| Category | Rating |
|---|
| Pay | -5 |
| Respect | -5 |
| Benefits | -5 |
| Job Security | -5 |
| Work/Life Balance | -5 |
| Career Potential/Growth | -5 |
| Location | 0 |
| Co-worker Competence | -5 |
| Work Environment | -5 |
DialAmerica is probably the best company and work environment among outsourced call centers. That, however, is like saying "this is the most comfortable coffin you can be buried in".
I worked in a call center that had transitioned from outbound to inbound. The majority of reps worked on health insurance customer service / sales programs for Medicare providers. The company is paid whether the agents take calls or not. Therefore if call volume is low, there is nothing to do. People are not allowed to do anything at their workstations but stare ahead at the screens, or to talk quietly with each other. No books, magazines, newspapers--not even TRAINING materials for the insurance license course that is heavily pushed. There are some shifts where agents got 2, 3, or sometimes even NO calls whatsoever. On other days calls would come nonstop.

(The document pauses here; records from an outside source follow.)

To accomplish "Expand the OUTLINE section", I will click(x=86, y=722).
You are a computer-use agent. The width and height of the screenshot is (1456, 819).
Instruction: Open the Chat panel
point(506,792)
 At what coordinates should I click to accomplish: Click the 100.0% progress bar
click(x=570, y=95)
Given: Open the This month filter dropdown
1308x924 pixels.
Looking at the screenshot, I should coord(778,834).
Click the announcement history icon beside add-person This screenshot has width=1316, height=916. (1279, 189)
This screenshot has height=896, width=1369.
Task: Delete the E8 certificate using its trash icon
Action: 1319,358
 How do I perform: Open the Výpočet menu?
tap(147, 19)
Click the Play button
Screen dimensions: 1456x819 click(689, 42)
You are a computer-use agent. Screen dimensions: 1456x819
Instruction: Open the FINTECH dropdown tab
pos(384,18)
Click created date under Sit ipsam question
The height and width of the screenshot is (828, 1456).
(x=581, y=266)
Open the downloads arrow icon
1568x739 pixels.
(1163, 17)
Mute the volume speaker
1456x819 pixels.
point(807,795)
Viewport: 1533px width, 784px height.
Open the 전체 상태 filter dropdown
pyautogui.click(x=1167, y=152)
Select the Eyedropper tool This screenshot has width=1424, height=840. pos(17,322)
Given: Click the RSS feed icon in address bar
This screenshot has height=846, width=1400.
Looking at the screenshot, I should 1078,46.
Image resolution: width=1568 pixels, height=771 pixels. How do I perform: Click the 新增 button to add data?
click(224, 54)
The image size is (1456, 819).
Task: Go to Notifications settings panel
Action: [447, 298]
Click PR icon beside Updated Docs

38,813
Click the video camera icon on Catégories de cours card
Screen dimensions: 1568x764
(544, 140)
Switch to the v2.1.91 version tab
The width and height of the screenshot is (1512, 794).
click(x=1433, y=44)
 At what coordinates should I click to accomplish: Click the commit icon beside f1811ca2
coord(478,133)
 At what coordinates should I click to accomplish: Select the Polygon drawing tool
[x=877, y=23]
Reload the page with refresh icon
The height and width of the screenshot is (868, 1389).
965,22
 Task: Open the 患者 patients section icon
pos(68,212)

The environment is okay. There are up to 50 people in a single room at long desks that are not divided into cubicles. As in most call centers, there can be tons of noise, but in this case, most of the noise came from disrespectful agents and supervisors who would shout and laugh at the top of their lungs while we tried to communicate with callers. Co-workers would leave food, dirt and snotty tissues behind after their shifts, leading to a very unclean environment. We were given small wet-naps (the kind you are given at rib joints) to clean up. That is like giving someone a dixie cup to bail out the titanic. No assigned seating means that you are using a headset and computer that hundreds of people have used. In every row there seemed to be at least one agent or supervisor who needed to be hospitalized for pneumonia or the flu. People either never showed up, or showed up way to sick to work.
People with no work experience, or even marginally literate were hired. I sat next to a guy who had never used a computer before, but he picked it up after a few weeks. The term "bodies in seats" was used often by management to explain the lowered standards for hiring several busy times each year. Training was basically an afterthought for both the clients we worked for as well as for our management. Most of the training was while you were on a phone call with old people needing advice on health insurance. Talk about the blind leading the blind. Although the computer systems had an advanced messaging system, training materials and memos were distributed via photocopied leaflets that you may or may not get to see during your shift (the company violated its own "clean desk policy" by doing so.
Because of the mentality of a lot of the workers, the rules were very restrictive and seemed aimed toward children, at the expense of those who were professional. Attendance was generally awful, and the company's policy allowed it to be. Up to 24 unexcused absences a year were allowed (6 per quarter) before any disciplinary action was taken. Workers pushed the envelope on this policy and would disappear for days at a time, because they could. Upper management created elaborate sets of rules that were unequally enforced (it seems only right before a client visited, or when they needed to reduce staffing). You could get a manager to bend the rules, or completely ignore them, if you were buddy-buddy with them. Workers routinely mingled with supervisors outside of work...and spent the whole day gossiping about it. For the most part, the supervisors and managers believed that they had to be friends with their employees to manage them, which is a big mistake. Everyone stabbed eachother in the back, as most of the time, there was no work to do, and gossip ruled the day.
Recently, many people were laid off. Which is funny because right before the layoffs, a class of 15 people was being trained as others with experience were being laid off. Seriously. It's now a ghost town, and the company's future seems uncertain.
The positive: the job pays more than flipping burgers, and if you pay $275 and get your insurance license, you can make $11.25 an hour (or more when they decide to pay you.) Payroll is weekly (after a two-week hold), and most of the time the hours are correct (good luck if you have a dispute). Most people are hired on-the-spot which is cool if you're looking for a job and need money fast. A lot of funny, friendly people work there, and I've made many friends. They are also on the busline if you don't have a car.